▶ **Problem to solve**:
An exact copy of all the data is the required output.

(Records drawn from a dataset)
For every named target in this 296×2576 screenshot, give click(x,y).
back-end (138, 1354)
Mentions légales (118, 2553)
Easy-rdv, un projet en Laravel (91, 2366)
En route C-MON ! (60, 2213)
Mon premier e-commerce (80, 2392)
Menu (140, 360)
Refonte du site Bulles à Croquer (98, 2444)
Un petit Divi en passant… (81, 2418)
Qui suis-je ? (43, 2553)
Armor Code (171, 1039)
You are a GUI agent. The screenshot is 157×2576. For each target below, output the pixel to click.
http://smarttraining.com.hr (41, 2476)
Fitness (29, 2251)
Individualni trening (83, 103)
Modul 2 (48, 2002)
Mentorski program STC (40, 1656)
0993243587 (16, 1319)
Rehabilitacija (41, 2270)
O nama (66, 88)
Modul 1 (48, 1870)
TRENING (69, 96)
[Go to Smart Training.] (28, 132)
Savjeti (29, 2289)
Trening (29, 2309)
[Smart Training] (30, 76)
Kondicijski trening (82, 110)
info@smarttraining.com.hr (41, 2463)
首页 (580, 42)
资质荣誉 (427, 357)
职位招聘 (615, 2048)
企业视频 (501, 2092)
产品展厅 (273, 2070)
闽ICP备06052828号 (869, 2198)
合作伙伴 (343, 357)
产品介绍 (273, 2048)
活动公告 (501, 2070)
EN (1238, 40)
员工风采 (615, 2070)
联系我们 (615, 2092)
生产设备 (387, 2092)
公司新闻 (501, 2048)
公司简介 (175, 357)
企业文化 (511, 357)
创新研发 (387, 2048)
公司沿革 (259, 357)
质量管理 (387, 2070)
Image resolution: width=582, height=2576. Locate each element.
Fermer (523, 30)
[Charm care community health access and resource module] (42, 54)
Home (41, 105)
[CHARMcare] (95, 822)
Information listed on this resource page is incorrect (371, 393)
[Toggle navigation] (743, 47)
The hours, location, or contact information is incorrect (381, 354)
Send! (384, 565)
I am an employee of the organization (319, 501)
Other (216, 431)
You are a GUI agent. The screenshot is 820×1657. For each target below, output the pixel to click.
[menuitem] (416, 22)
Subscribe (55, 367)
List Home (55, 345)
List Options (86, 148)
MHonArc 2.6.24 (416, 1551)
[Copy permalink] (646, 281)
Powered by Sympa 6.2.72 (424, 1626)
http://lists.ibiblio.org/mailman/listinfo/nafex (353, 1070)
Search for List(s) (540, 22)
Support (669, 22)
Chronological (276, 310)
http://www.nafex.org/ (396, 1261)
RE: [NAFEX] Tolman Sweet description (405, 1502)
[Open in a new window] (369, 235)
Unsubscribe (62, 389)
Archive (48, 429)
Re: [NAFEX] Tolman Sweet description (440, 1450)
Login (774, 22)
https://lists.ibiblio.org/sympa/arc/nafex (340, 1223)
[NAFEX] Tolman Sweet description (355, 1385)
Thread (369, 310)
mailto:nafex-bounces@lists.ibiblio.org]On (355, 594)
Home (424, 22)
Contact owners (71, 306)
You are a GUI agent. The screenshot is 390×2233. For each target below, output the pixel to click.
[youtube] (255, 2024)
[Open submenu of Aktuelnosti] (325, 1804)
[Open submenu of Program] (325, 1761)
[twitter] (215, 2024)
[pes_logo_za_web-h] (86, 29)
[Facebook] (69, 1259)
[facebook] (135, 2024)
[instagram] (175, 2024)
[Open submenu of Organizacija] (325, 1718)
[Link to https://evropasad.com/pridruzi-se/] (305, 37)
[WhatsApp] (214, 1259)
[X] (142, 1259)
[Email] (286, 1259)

▶ **Task output**:
For every named target in this 296×2576 screenshot, give click(x,y).
back-end (138, 1354)
Mentions légales (118, 2553)
Easy-rdv, un projet en Laravel (91, 2366)
En route C-MON ! (60, 2213)
Mon premier e-commerce (80, 2392)
Menu (140, 360)
Refonte du site Bulles à Croquer (98, 2444)
Un petit Divi en passant… (81, 2418)
Qui suis-je ? (43, 2553)
Armor Code (171, 1039)
You are a GUI agent. The screenshot is 157×2576. For each target below, output the pixel to click.
http://smarttraining.com.hr (41, 2476)
Fitness (29, 2251)
Individualni trening (83, 103)
Modul 2 (48, 2002)
Mentorski program STC (40, 1656)
0993243587 (16, 1319)
Rehabilitacija (41, 2270)
O nama (66, 88)
Modul 1 (48, 1870)
TRENING (69, 96)
[Go to Smart Training.] (28, 132)
Savjeti (29, 2289)
Trening (29, 2309)
[Smart Training] (30, 76)
Kondicijski trening (82, 110)
info@smarttraining.com.hr (41, 2463)
首页 (580, 42)
资质荣誉 (427, 357)
职位招聘 (615, 2048)
企业视频 (501, 2092)
产品展厅 (273, 2070)
闽ICP备06052828号 (869, 2198)
合作伙伴 (343, 357)
产品介绍 (273, 2048)
活动公告 (501, 2070)
EN (1238, 40)
员工风采 (615, 2070)
联系我们 (615, 2092)
生产设备 (387, 2092)
公司新闻 (501, 2048)
公司简介 (175, 357)
企业文化 (511, 357)
创新研发 (387, 2048)
公司沿革 (259, 357)
质量管理 (387, 2070)
Image resolution: width=582, height=2576. Locate each element.
Fermer (523, 30)
[Charm care community health access and resource module] (42, 54)
Home (41, 105)
[CHARMcare] (95, 822)
Information listed on this resource page is incorrect (371, 393)
[Toggle navigation] (743, 47)
The hours, location, or contact information is incorrect (381, 354)
Send! (384, 565)
I am an employee of the organization (319, 501)
Other (216, 431)
You are a GUI agent. The screenshot is 820×1657. For each target below, output the pixel to click.
[menuitem] (416, 22)
Subscribe (55, 367)
List Home (55, 345)
List Options (86, 148)
MHonArc 2.6.24 (416, 1551)
[Copy permalink] (646, 281)
Powered by Sympa 6.2.72 (424, 1626)
http://lists.ibiblio.org/mailman/listinfo/nafex (353, 1070)
Search for List(s) (540, 22)
Support (669, 22)
Chronological (276, 310)
http://www.nafex.org/ (396, 1261)
RE: [NAFEX] Tolman Sweet description (405, 1502)
[Open in a new window] (369, 235)
Unsubscribe (62, 389)
Archive (48, 429)
Re: [NAFEX] Tolman Sweet description (440, 1450)
Login (774, 22)
https://lists.ibiblio.org/sympa/arc/nafex (340, 1223)
[NAFEX] Tolman Sweet description (355, 1385)
Thread (369, 310)
mailto:nafex-bounces@lists.ibiblio.org]On (355, 594)
Home (424, 22)
Contact owners (71, 306)
You are a GUI agent. The screenshot is 390×2233. For each target below, output the pixel to click.
[youtube] (255, 2024)
[Open submenu of Aktuelnosti] (325, 1804)
[Open submenu of Program] (325, 1761)
[twitter] (215, 2024)
[pes_logo_za_web-h] (86, 29)
[Facebook] (69, 1259)
[facebook] (135, 2024)
[instagram] (175, 2024)
[Open submenu of Organizacija] (325, 1718)
[Link to https://evropasad.com/pridruzi-se/] (305, 37)
[WhatsApp] (214, 1259)
[X] (142, 1259)
[Email] (286, 1259)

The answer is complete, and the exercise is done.